**What is needed**
Rewrite all of the data below with "hat figure" changed to "hat drawing" and everything else unchanged, leaving out the pictures.

**Entries provided**
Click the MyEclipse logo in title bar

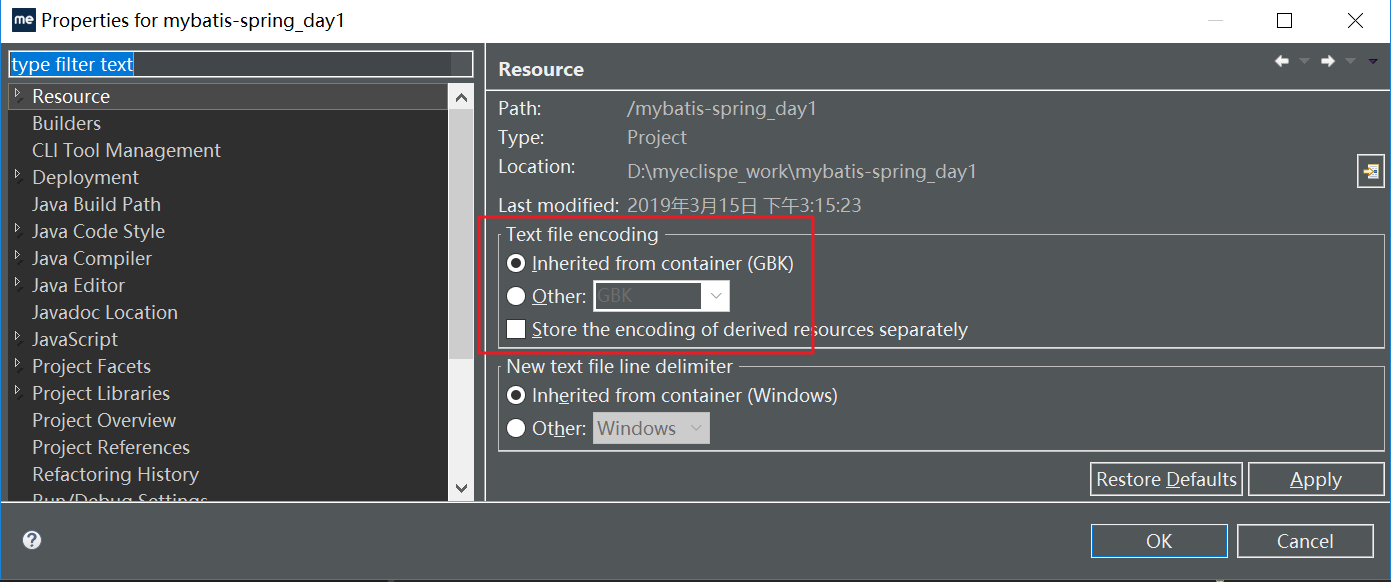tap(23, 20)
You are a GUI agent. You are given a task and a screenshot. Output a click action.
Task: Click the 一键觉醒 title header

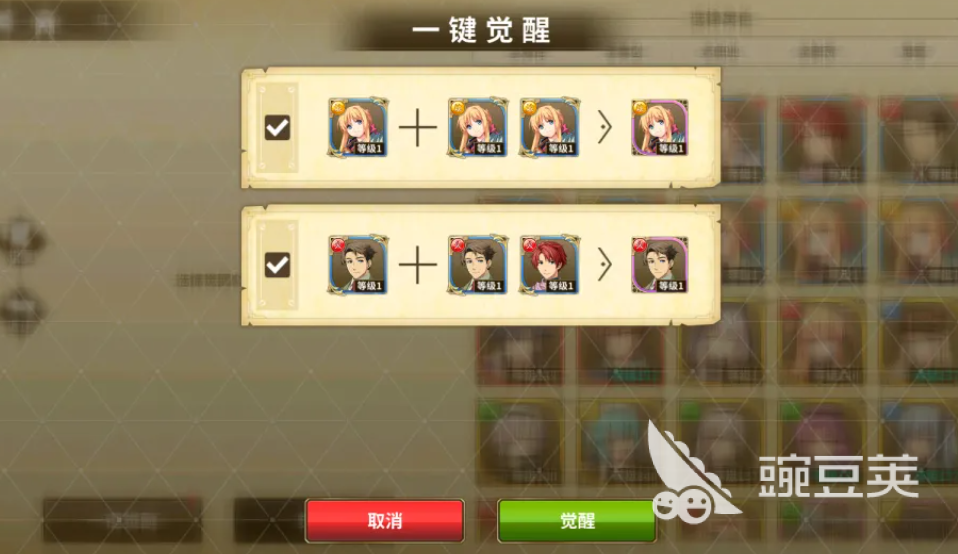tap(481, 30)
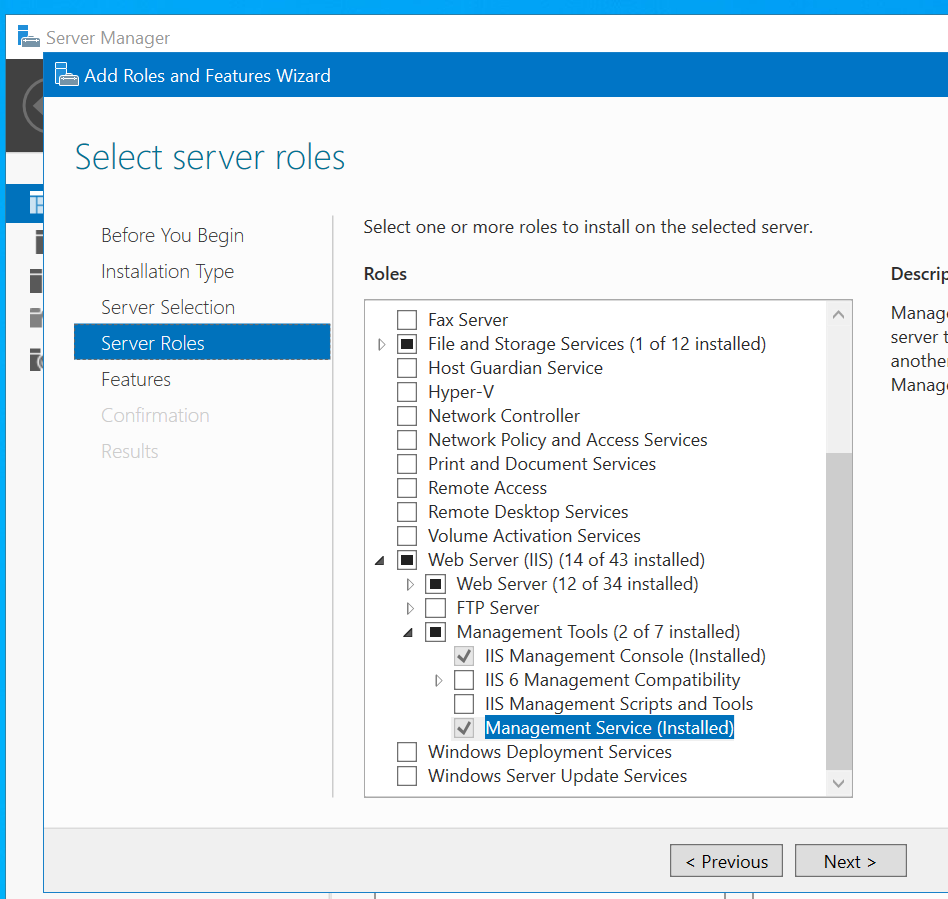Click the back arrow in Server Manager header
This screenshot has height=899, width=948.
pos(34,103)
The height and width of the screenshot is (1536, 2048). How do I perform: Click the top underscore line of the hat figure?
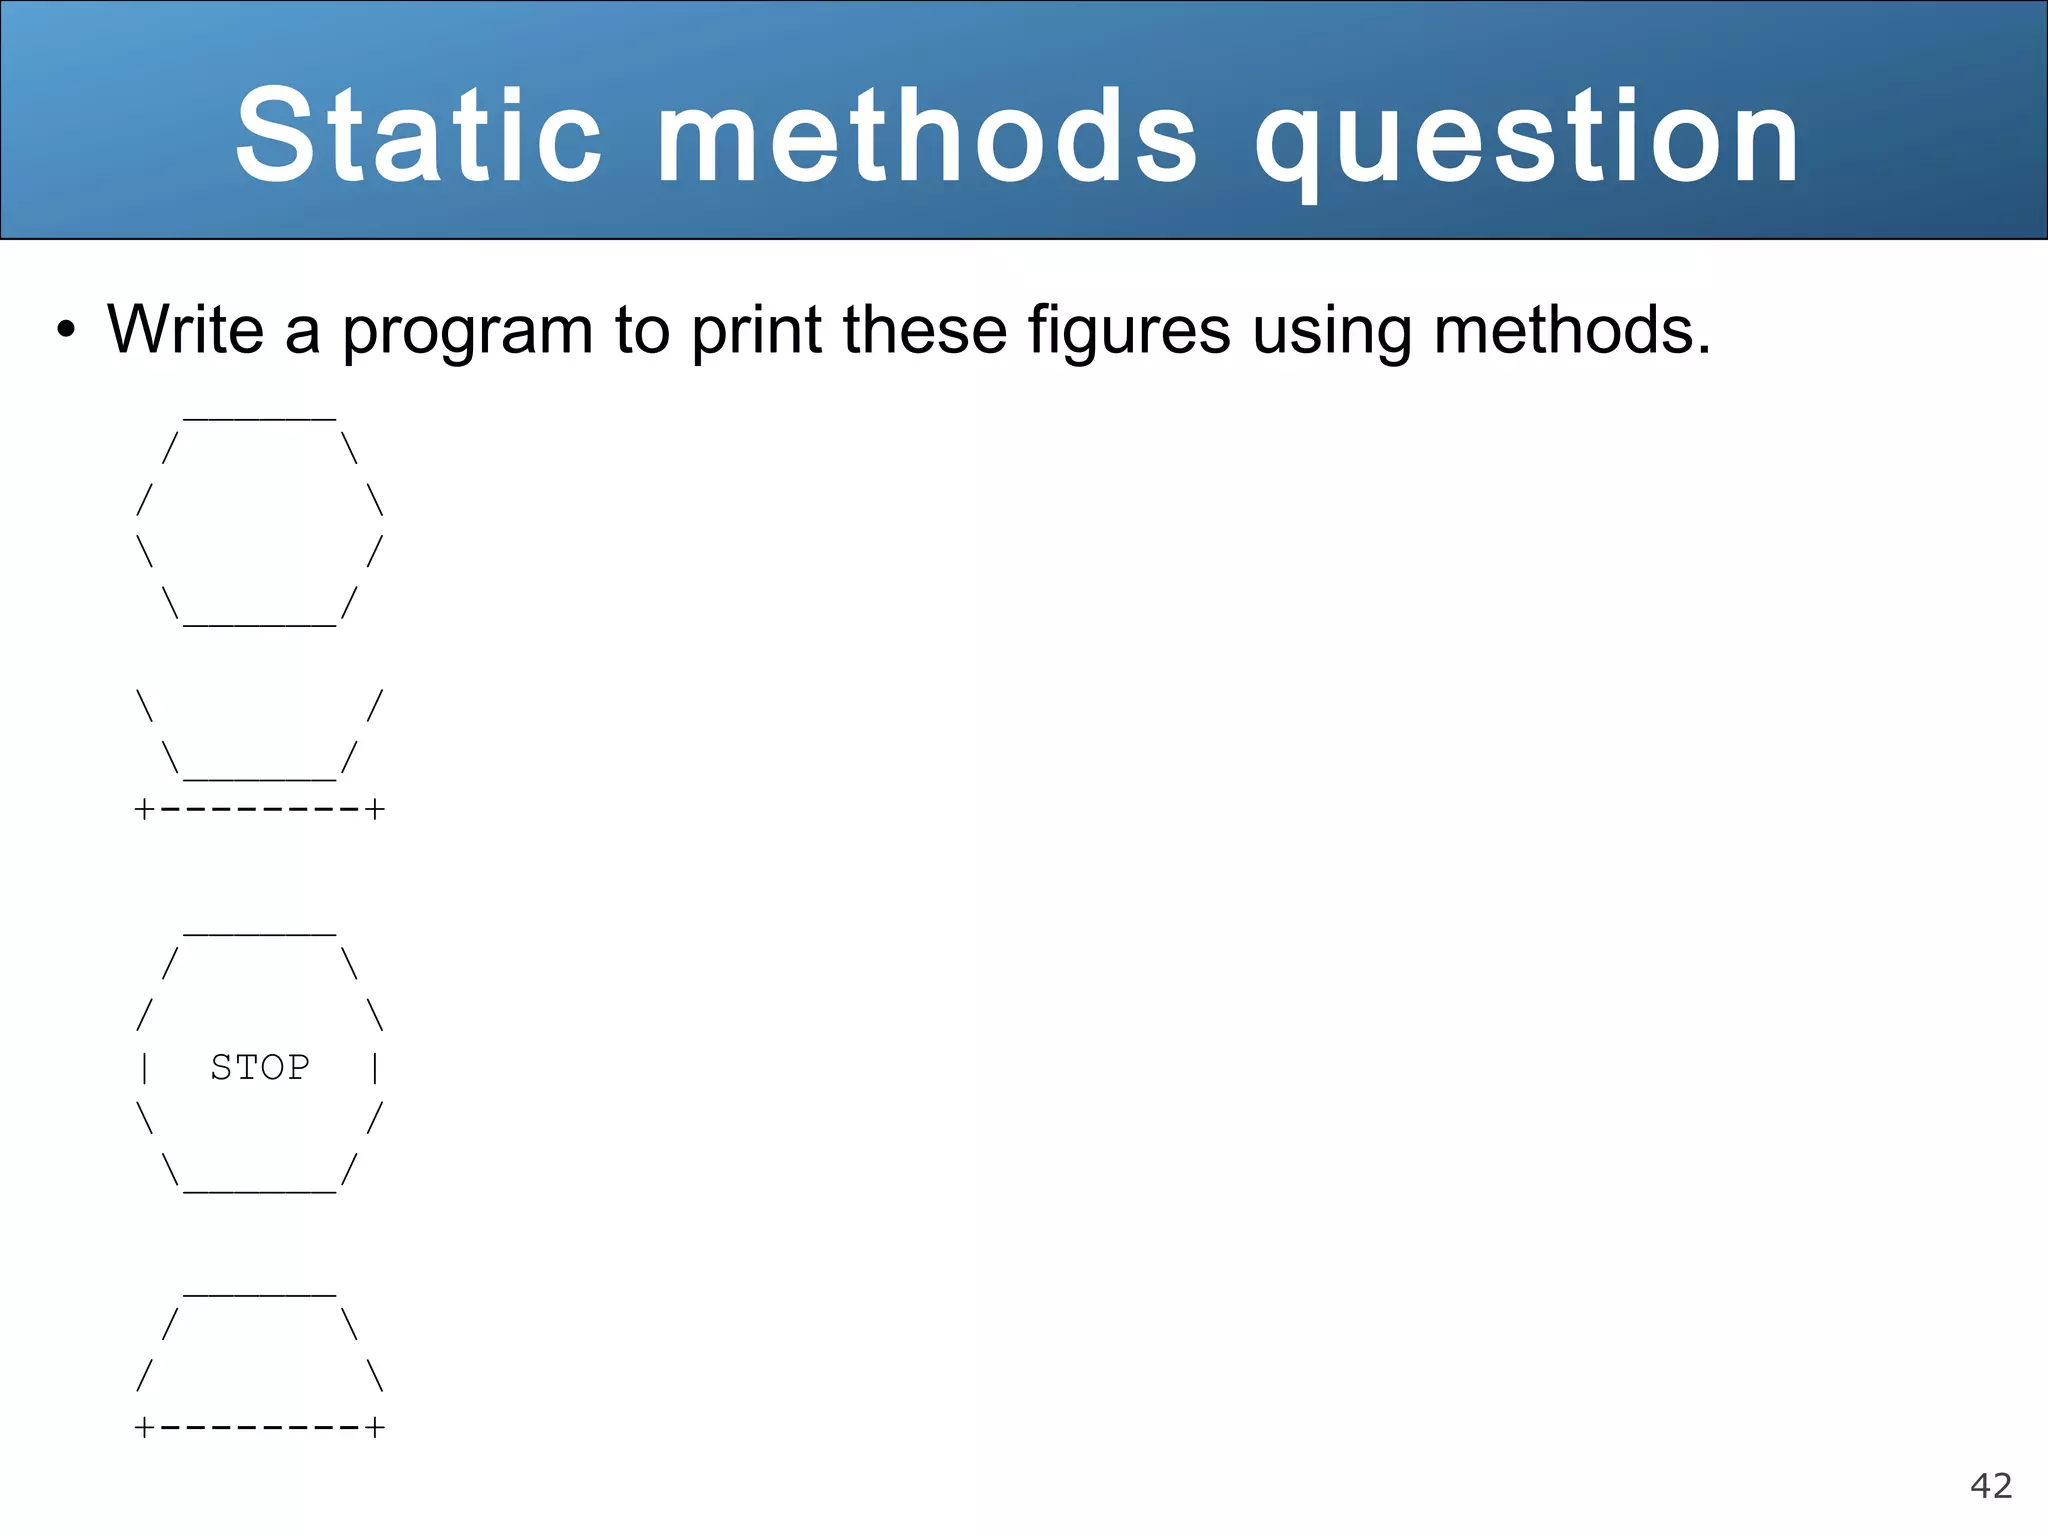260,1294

**Exercise result**
Click the MyEclipse logo in title bar

tap(23, 20)
You are a GUI agent. You are given a task and a screenshot. Output a click action.
Task: Click the 一键觉醒 title header

tap(481, 30)
Click the back arrow in Server Manager header
This screenshot has height=899, width=948.
pos(34,103)
The height and width of the screenshot is (1536, 2048). How do I perform: Click the top underscore line of the hat drawing?
260,1294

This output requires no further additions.